Fifteen years ago, on 25 March 1985, our colleague Alec Collett, serving in the United Nations Relief and Works Agency for Palestine Refugees in the Near East (UNRWA), was abducted near Beirut airport by armed men, never to be seen again. To highlight his fate, as well as that of many other colleagues, the staff of the United Nations has been observing that date as the Day of Solidarity with Detained Staff Members. Alec Collett's fate has come to symbolize the fate of too many staff members who “disappeared” or have been detained for long periods while serving the Organization. A good number of cases of “disappearance” date back to the 1980s, and their fate has never been determined.

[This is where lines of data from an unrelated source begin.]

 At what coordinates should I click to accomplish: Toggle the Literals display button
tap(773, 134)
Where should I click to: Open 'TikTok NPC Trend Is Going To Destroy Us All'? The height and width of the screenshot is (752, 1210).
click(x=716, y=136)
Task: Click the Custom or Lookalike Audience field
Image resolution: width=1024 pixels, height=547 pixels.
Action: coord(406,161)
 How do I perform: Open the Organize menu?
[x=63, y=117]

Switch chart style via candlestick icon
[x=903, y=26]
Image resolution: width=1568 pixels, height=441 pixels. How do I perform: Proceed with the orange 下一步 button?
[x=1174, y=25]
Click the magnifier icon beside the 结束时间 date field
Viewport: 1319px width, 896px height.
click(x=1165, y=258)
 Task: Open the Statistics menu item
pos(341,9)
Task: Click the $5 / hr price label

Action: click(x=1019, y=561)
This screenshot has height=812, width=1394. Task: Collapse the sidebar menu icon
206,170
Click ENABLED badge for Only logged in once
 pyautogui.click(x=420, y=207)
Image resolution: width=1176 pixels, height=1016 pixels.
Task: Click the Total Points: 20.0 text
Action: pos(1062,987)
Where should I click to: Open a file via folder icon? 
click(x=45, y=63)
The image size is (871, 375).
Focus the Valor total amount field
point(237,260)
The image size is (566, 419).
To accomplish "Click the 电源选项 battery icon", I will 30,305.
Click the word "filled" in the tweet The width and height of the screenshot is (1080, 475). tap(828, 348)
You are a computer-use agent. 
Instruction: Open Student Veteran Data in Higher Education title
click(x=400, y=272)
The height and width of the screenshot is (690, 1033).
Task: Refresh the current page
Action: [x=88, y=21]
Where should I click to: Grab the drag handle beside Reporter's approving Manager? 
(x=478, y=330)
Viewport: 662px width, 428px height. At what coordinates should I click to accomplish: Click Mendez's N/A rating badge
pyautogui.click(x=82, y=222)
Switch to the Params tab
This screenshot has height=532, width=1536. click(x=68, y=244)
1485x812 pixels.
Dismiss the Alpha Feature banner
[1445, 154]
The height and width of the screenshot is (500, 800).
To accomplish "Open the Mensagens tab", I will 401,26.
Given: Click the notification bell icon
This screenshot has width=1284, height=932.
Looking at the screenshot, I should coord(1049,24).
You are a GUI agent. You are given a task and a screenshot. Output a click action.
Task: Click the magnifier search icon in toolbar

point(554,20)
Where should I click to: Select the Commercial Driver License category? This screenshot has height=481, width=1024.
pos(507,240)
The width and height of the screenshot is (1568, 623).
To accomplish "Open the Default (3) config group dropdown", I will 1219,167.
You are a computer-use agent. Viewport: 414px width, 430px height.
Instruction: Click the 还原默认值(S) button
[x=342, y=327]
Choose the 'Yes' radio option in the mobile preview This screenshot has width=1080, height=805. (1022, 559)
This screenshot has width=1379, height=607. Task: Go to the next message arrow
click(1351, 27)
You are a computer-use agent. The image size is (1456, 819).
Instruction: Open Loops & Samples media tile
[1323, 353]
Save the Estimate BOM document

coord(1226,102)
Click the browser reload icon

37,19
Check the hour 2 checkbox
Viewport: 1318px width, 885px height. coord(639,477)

The United Nations staff is fully conscious of the responsibilities assigned to them by the Member States. The staff has become increasingly involved in various complex operations, ranging from handling emergency situations under very pressing and difficult conditions to resolving conflict in hostile environments. One of the consequences of these developments is the fact that more and more staff members participate in missions away from Headquarters. Increasingly, the policy issues related to the safety and security of staff are being questioned. The worsening security situation in recent years speaks for itself. Since 1994, some 288 United Nations staff have been victims of hostage- taking and kidnapping. Arbitrary arrests, detentions and “disappearances” have continued, and governments have done too little to address this tragedy.
It would be almost impossible to ensure the safety and security of staff, if their privileges and immunities are not duly respected. Respect for the privileges and immunities of United Nations staff are not a rhetorical plea, but a practical requirement necessary for the independent exercise of the functions entrusted to the United Nations.
On 9 December 1994, the General Assembly adopted a very important new international instrument -- the Convention on the Safety of United Nations and Associated Personnel. The purpose of this Convention is to protect United Nations and associated personnel against attacks when deployed in the service of peacekeeping operations. These operations have the binding support of the Security Council and the General Assembly, which have recognized the “exceptional risk” to the safety of personnel participating in them. We are encouraged by the entry into force, last year, of this Convention, requiring States parties to release United Nations personnel detained while performing their duties. I want to convey my gratitude to the 30 Member States that have thus far ratified the Convention. At the same time, I urge the 158 Member States not yet party to this instrument to join in as soon as possible.
Let me take this opportunity and, once more, urge all Member States still detaining our colleagues to release them promptly. As Secretary-General Kofi Annan mentioned last year, “the safety and security of staff is a non-negotiable issue”.